Screenshot grounding data:
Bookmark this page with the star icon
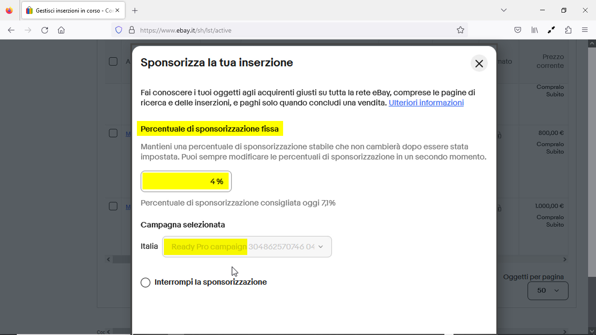 [461, 30]
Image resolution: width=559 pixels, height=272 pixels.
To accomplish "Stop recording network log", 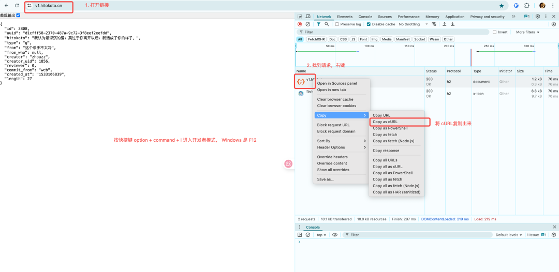I will (x=300, y=24).
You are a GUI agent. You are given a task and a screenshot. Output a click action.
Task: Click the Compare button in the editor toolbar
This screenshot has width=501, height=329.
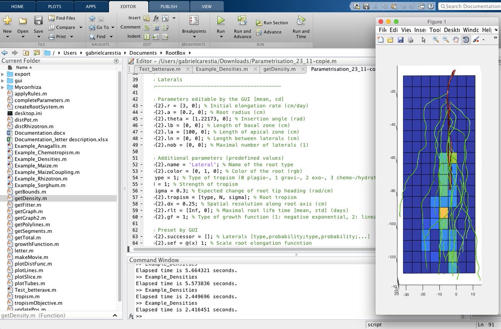click(66, 27)
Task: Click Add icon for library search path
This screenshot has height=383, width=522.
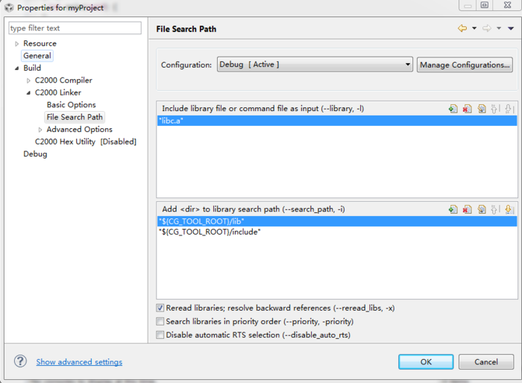Action: pyautogui.click(x=453, y=210)
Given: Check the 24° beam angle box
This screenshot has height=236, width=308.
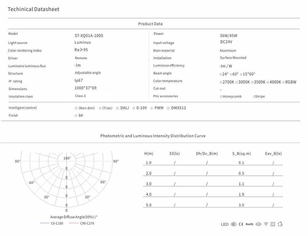Looking at the screenshot, I should tap(221, 75).
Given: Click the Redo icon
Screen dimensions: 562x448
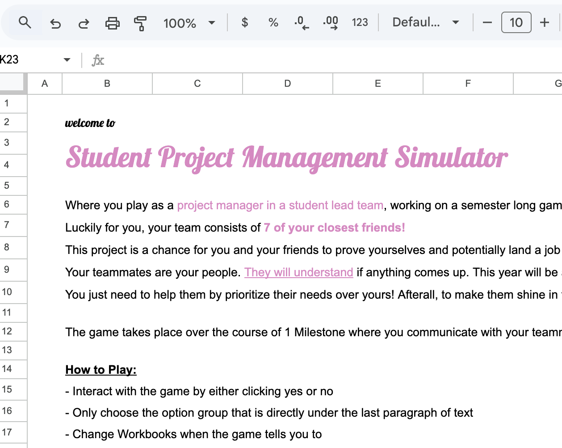Looking at the screenshot, I should pyautogui.click(x=84, y=22).
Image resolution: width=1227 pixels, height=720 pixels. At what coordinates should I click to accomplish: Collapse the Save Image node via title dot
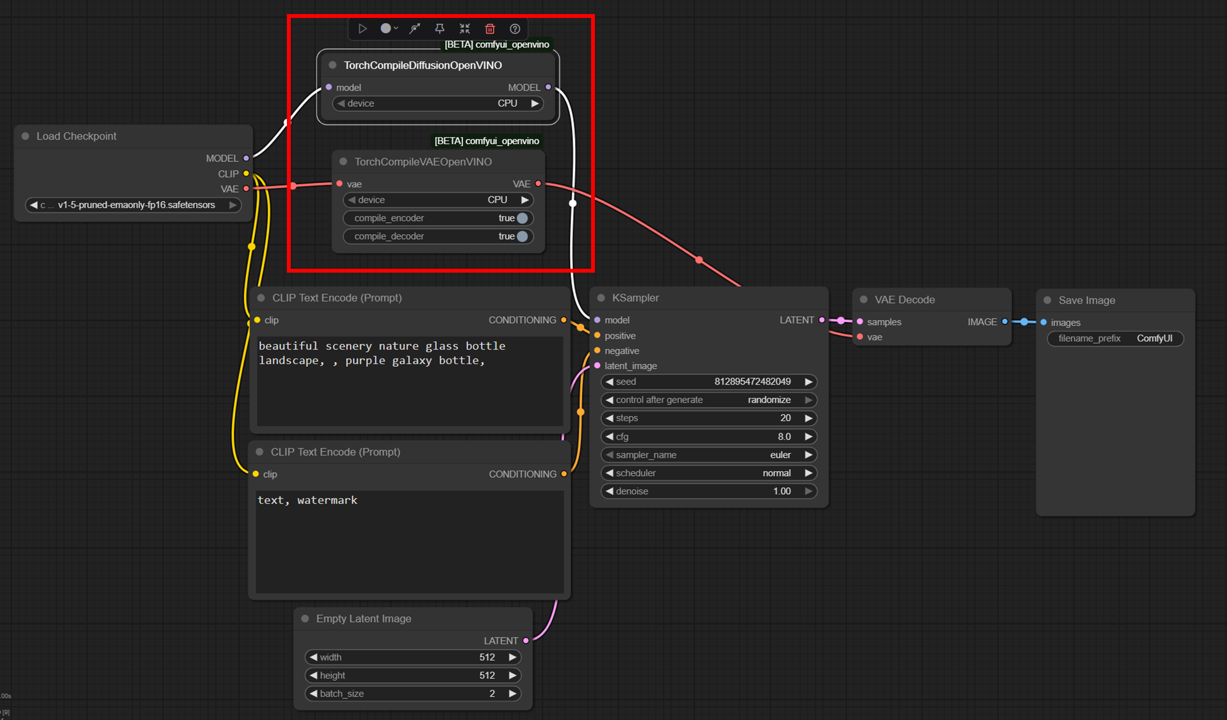click(1048, 301)
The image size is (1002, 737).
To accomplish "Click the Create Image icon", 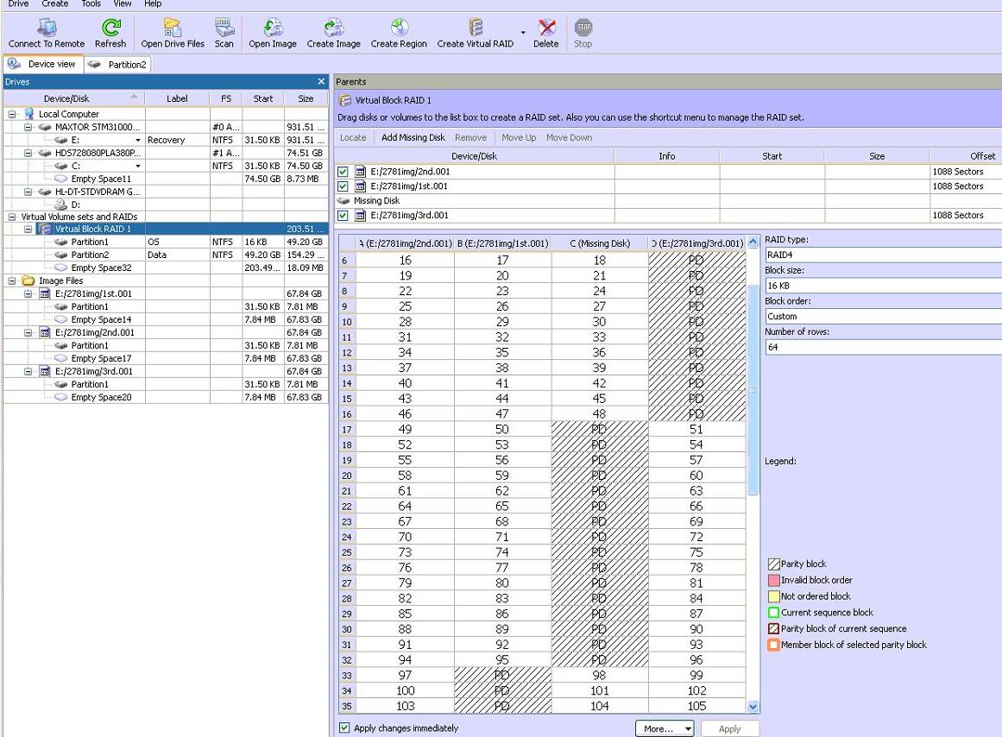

**How to complete this task:**
This task calls for the lines from the line holding "Given: Check the 24° beam angle box" through the last line above, restated word for word with both ends included and the pictures dropped.

**Exercise result:**
Given: Check the 24° beam angle box
This screenshot has height=236, width=308.
Looking at the screenshot, I should tap(221, 75).
Given: Click the Redo icon
Screen dimensions: 562x448
Looking at the screenshot, I should pyautogui.click(x=84, y=22).
Image resolution: width=1227 pixels, height=720 pixels. At what coordinates should I click to accomplish: Collapse the Save Image node via title dot
click(1048, 301)
The image size is (1002, 737).
To accomplish "Click the Create Image icon", 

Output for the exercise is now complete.